▶ [Task list]:
**1)** Answer these questions from the anthology post below, one line each, marked to match:
(a) Which Chinese poet does the post single out, and in what century did he live?
(b) According to Milosz, what kind of reader was Anna Kamienska?
(c) In the poem, what should the poem stand clear as?
**2)** Transcribe everything in the anthology post from "Let the grass" down to "a bumblebee's head.".
**3)** In one to three sentences, explain why the writer of the anthology post chose to share this poem from the book.

▶ [Document extract]:
This anthology of poetry was unlike any I've read before. Milosz introduced each poem and wrote short essays for several topical sections. His choices included many European poets unknown to me and quite a few Chinese poets, especially Tu Fu, who lived in the 7th century. I like to post poems every day of April for National Poetry month. But here's a taste from this book, a poem that surprised me in many lines and touched me as a whole, by a poet whose name we have but dates are unknown. Milosz tells us she was a serious Christian reader of the Old and New Testament. Her name was Anna Kamienska [Apparently Polish]

A Prayer that Will be Answered

Lord let me suffer much
and then die

Let me walk through silence
and leave nothing behind not even fear

Make the world continue
let the ocean kiss the sand just as before

Let the grass stay green
so that the frogs can hide in it

So that someone can bury his face in it
and sob out his love

Make the day rise brightly
as if there were no more pain

And let my poem stand clear as a windowpane
bumped by a bumblebee's head.

▶ [Source excerpt]:
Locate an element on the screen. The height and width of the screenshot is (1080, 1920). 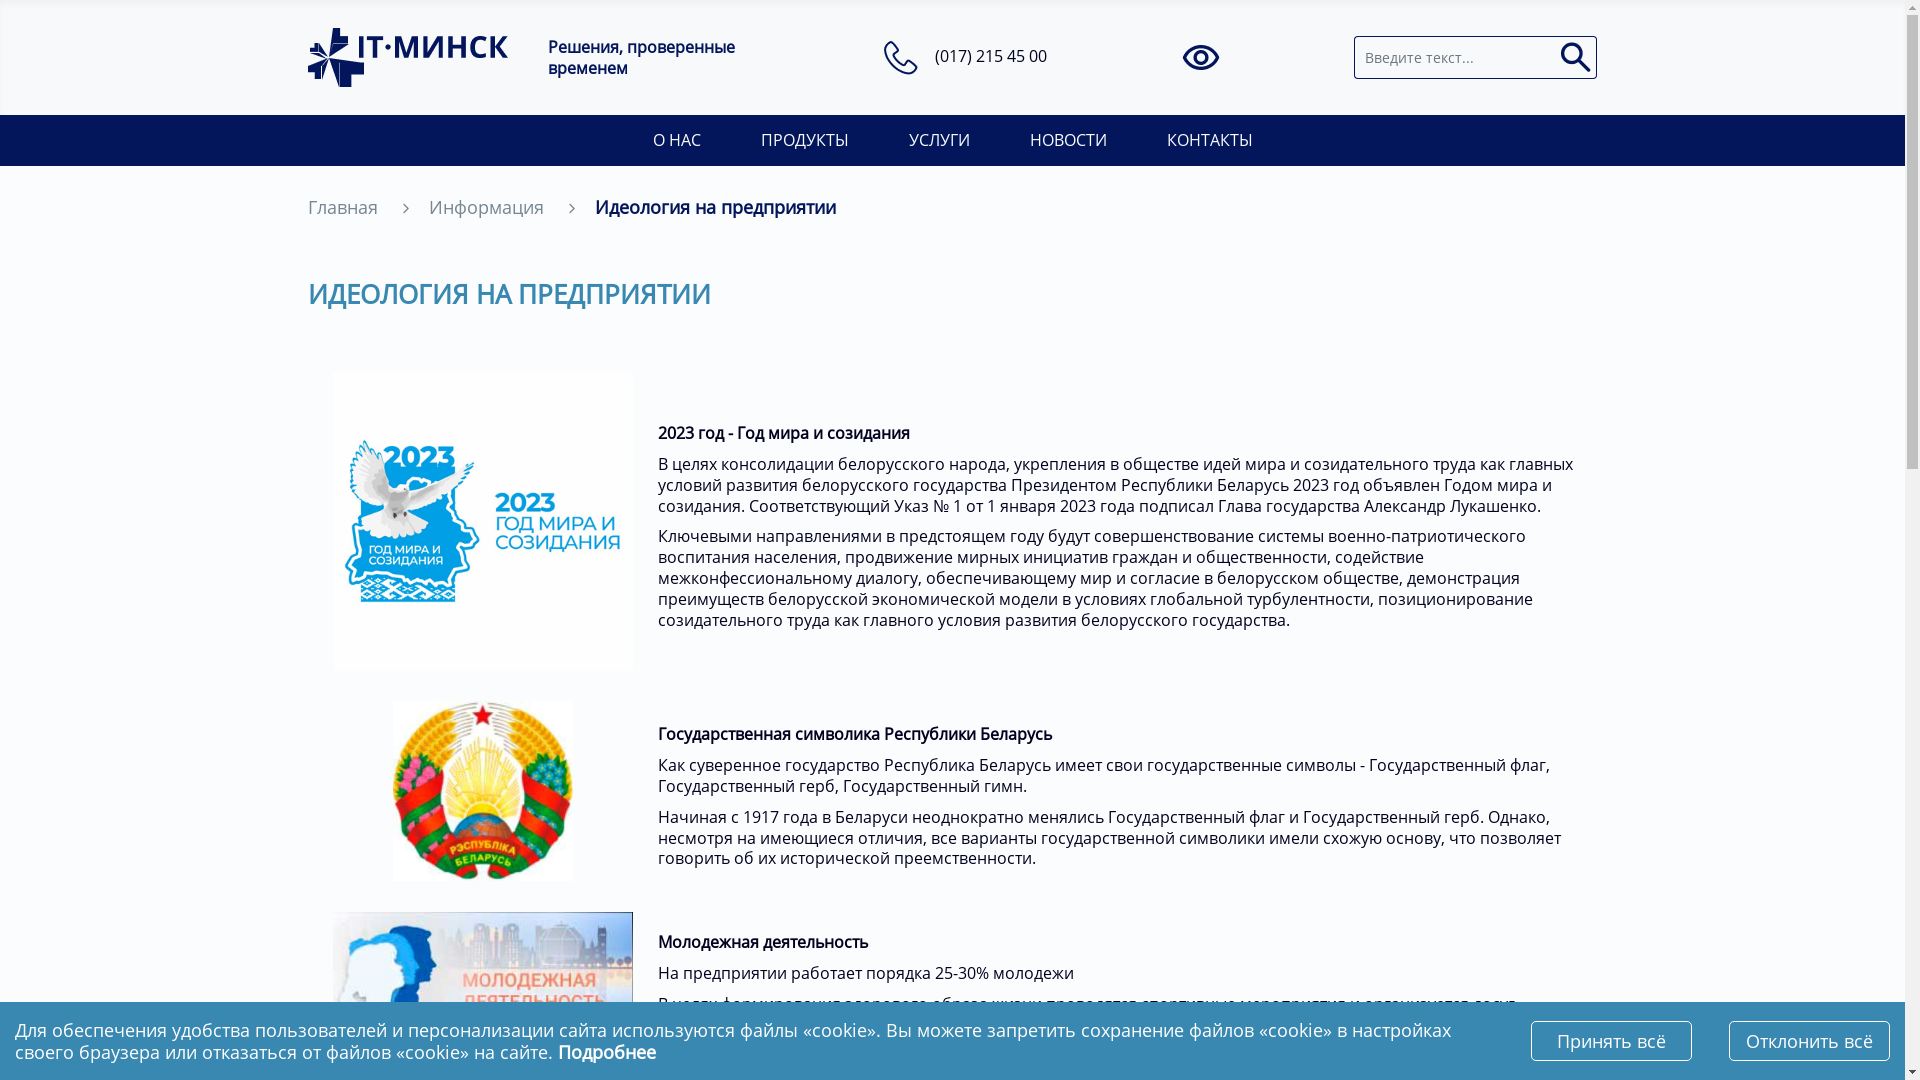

▶ [Responses by task]:
**1)**
(a) Tu Fu, who lived in the 7th century.
(b) A serious Christian reader of the Old and New Testament.
(c) A windowpane bumped by a bumblebee's head.

**2)**
Let the grass stay green
so that the frogs can hide in it

So that someone can bury his face in it
and sob out his love

Make the day rise brightly
as if there were no more pain

And let my poem stand clear as a windowpane
bumped by a bumblebee's head.

**3)** The writer shares the poem because it surprised the writer in many lines and touched the writer as a whole. It is offered as a taste of the book.